The repackage, the reimagining, the reboot – never the rehash, the refried or the reheated. For every original franchise that makes it to the screens, or into print, there is an equal, if not greater number of established properties that undergo a periodic rebranding in order that the manufacturer / producer might sell more units.

Without even a remake in sight, have a look online and see how many different formats of the Terminator films are available to buy; we are programmed by the hardware to buy things again that we already owned. The way the movies are made just latches onto this. The new films that are coming have Arnie in them, and they play creatively with the time-lines of the original movies as a backdrop, so they play for the old and new audiences at the same time. Who doesn’t want to watch these movies in the hope that they recapture some of the energy and innovation of the first two movies in the franchise?

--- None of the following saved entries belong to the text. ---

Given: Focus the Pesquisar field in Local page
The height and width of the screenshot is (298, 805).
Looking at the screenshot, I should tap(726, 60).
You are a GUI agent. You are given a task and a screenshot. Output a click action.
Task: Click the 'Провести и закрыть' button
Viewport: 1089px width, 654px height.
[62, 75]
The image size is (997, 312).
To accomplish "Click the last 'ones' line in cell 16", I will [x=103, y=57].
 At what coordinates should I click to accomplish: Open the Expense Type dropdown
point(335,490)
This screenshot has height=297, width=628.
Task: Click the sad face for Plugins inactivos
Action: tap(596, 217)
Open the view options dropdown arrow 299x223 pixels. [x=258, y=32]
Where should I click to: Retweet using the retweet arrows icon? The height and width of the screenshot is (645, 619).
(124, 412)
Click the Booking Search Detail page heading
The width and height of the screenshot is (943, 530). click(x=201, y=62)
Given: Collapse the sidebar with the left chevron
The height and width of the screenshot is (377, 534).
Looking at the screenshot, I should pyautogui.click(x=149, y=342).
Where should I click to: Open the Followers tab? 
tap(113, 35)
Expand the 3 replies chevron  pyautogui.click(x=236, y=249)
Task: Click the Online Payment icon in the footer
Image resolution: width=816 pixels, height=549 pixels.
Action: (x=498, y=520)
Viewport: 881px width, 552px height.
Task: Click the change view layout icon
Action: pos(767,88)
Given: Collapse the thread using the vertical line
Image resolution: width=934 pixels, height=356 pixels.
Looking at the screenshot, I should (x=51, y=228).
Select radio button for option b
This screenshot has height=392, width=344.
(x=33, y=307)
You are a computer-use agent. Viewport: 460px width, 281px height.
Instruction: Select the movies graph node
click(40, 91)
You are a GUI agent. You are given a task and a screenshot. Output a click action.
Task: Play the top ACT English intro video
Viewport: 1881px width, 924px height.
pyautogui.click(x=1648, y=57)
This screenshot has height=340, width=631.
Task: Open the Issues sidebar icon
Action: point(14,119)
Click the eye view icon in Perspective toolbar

Superman has been rejigged more times than most if you include the comic books as well. The latest movie version has Henry Cavill as the titular Man Of Steel, and we are going to be seeing him alongside Ben Affleck’s Batman. Affleck’s Batman is seeking to reimagine the character as something different after Christian Bale’s iconic portrayal; which was a rethink of Michael Keaton’s Batman (Kilmer and Clooney don’t count). The New 52 from DC Comics saw Grant Morrison weighing in with a new version of the man in the red underpants too, which is funny given that he gave the world what a lot of people see as a definitive reading of the character in All Star Superman.

The movie with Affleck and Cavill is supposed to be the first stab at creating a cohesive movie world with all the DC characters in a similar vein to Marvel’s successful roster of characters, and will eventually pave the way for Justice League movies that are aimed to compete with the Avengers.

Spiderman may be joining that Marvel universe now Marvel and Sony have come to an agreement, so everyone’s favorite webslinger may be meeting up with Tony Stark and Thor, et al, in the near future.

Throw a rock in the air and you will hit something that is building on something done already. Fantastic Four waits in the wings; as does the first movie in what is reported to be a new Mad Max trilogy. How should one feel about this?

Should we be up in arms and demand brand new innovative cinema that pushes the boundaries and makes us think? Well, sure, we like something like the Matrix when it comes along, but we also want our media equivalent of the burger – something we can consume without too much thought.

It does sometimes feel like little new is on offer, and all they do is slap on some CGI and tell us they have reinvented the wheel. The advertising is amazingly coordinated – all those tie-in products saturate you, so that it becomes unavoidable, and while there is a hundred-weight of crap thrown at you, some of it is bound to appeal.

Reformats have been de rigeur it seems, since the advent of the CD. Mini-Discs came and went, MP3s tried to assassinate them, DVDs promised to kill them, Blue-Ray weighed in against the DVD. The format was the front on which the war to conquer your buck was waged, but now it is the stories themselves. Comics do it with the big events that tear narrative universes apart and give you something new wearing old clothes, and now movies are spinning along in that cycle even more rapidly as well. News of a Twilight remake so soon after the last one polluted the screens seems more than a little unnecessary, but it provides an in for those who were too young for the originals, or classics as they will probably be termed.

Create fireworks and keep putting it front and center as something all wonderful and shiny, and you will sell it. Each generation that comes along is an untapped resource, and if it was popular before, why can’t it be again? Who is going to know if the singer is singing lyrics over a tune that someone else wrote fifteen years ago, and who cares anymore? A German teenager who was found to have plagiarized two thirds of her book claimed to have merely repurposed the text and remixed it into a new story. It is a mode of communication embedded in the culture, so can one really think of it as wrong? Should it get so much traction? It isn’t like the advertising or the merchandise really bumps up against much resistance – no one’s arm is being bent back.

It could be argued that if your new art-house movie or independent comic or self published book isn’t finding it easy to swim against the current of the mainstream, then it just isn’t strong enough. You cry that you don’t have that kind of advertising power, and it is true, but is it also possible that despite all the supposed fascination with the new, that when you dig past the glitz of shiny surfaces, that we just want to be sold the same thing over and over again.